[Collected data]
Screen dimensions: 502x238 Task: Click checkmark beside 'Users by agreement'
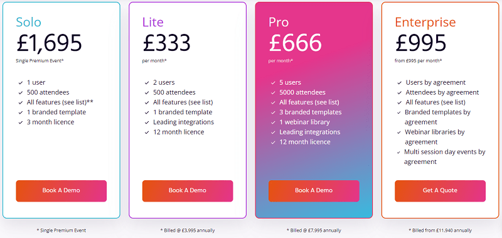pyautogui.click(x=399, y=83)
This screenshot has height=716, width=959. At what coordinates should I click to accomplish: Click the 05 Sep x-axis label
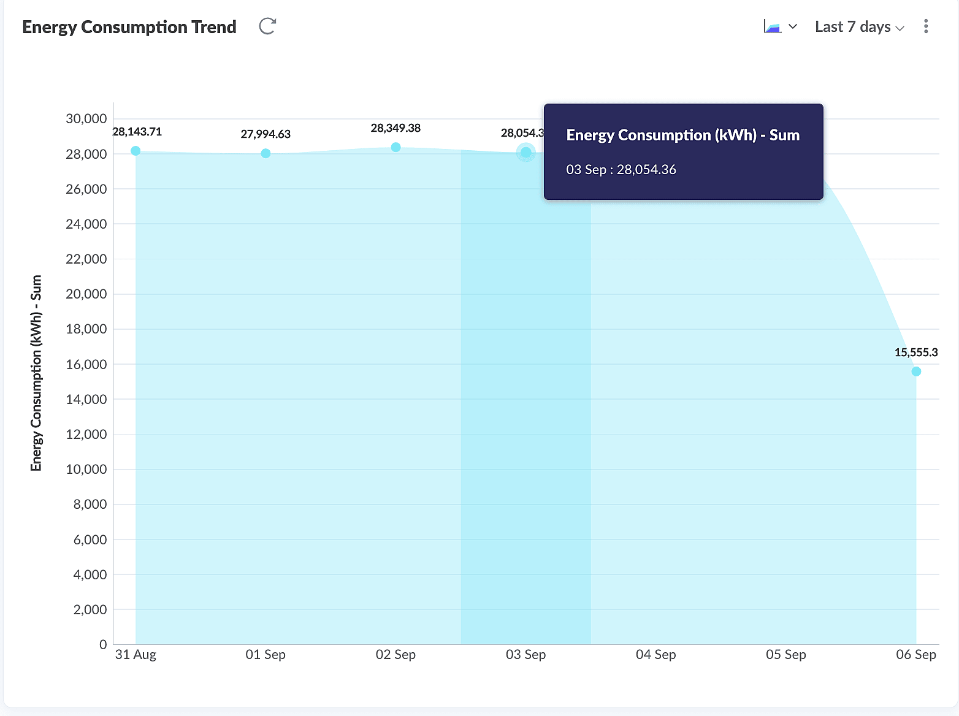(x=785, y=655)
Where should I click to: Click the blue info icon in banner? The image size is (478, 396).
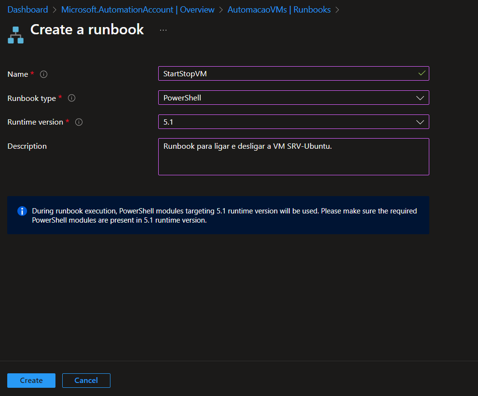click(22, 211)
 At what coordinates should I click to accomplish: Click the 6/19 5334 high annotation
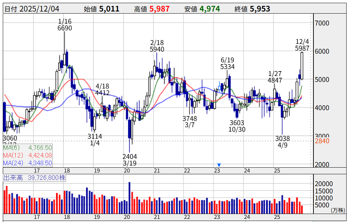[x=227, y=63]
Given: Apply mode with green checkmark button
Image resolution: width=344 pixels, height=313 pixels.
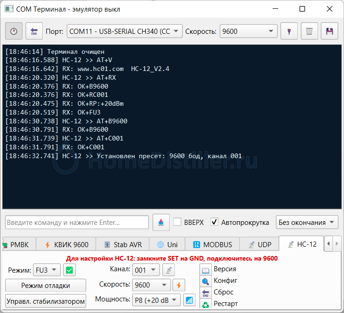Looking at the screenshot, I should [x=69, y=270].
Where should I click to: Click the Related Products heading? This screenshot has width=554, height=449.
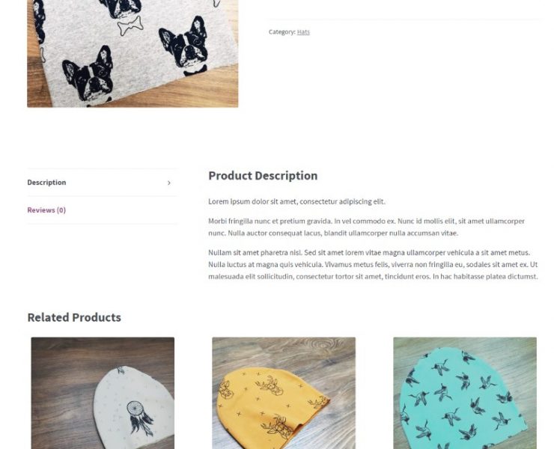coord(74,317)
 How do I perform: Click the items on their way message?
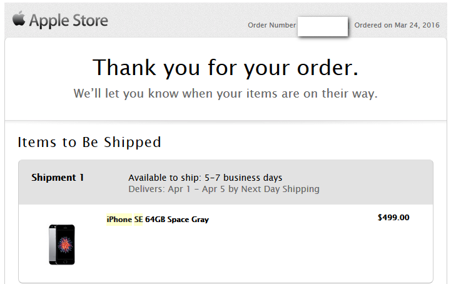(x=225, y=94)
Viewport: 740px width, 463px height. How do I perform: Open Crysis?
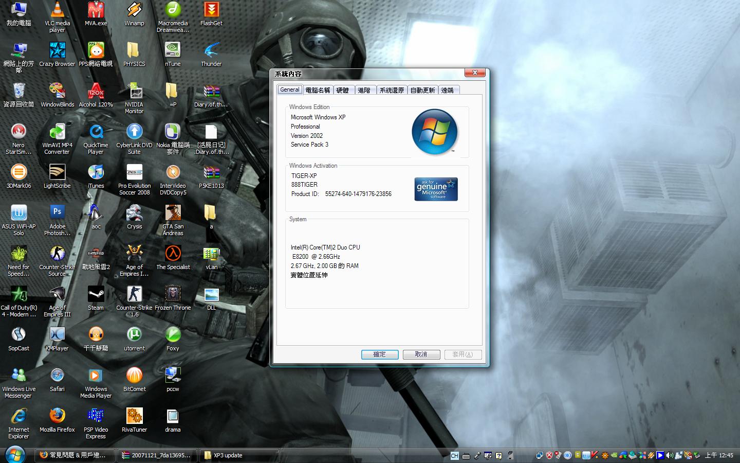(134, 213)
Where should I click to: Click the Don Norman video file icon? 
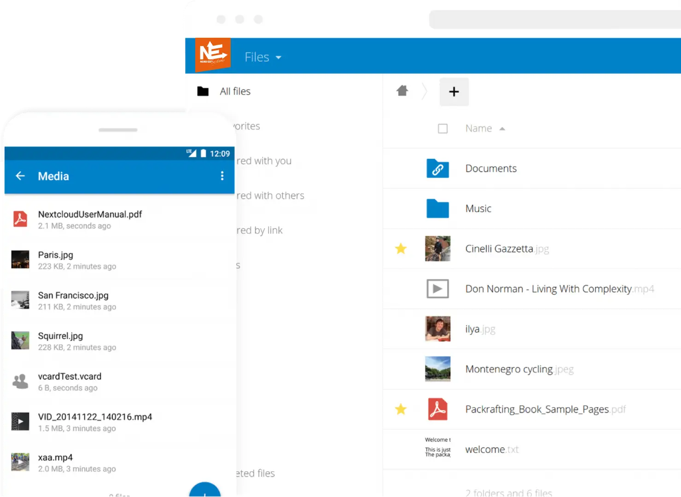437,289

* **What is expected**
Return every record above exactly as written, but drop the pictures.

* **Written answer**
Screen dimensions: 502x238 Task: Click checkmark beside 'Users by agreement'
pyautogui.click(x=399, y=83)
This screenshot has height=716, width=959. At what coordinates should I click to accomplish: Click the 05 Sep x-axis label
(x=785, y=655)
Where should I click to: Click the blue info icon in banner? The image size is (478, 396).
click(22, 211)
 At what coordinates should I click to accomplish: Click the 6/19 5334 high annotation
[x=227, y=63]
Given: Apply mode with green checkmark button
Image resolution: width=344 pixels, height=313 pixels.
Looking at the screenshot, I should [x=69, y=270].
Where should I click to: Click the Related Products heading? This screenshot has width=554, height=449.
coord(74,317)
 How do I perform: Click the items on their way message?
(x=225, y=94)
Viewport: 740px width, 463px height. How do I perform: Open Crysis?
(134, 213)
Where should I click to: Click the Don Norman video file icon? 
437,289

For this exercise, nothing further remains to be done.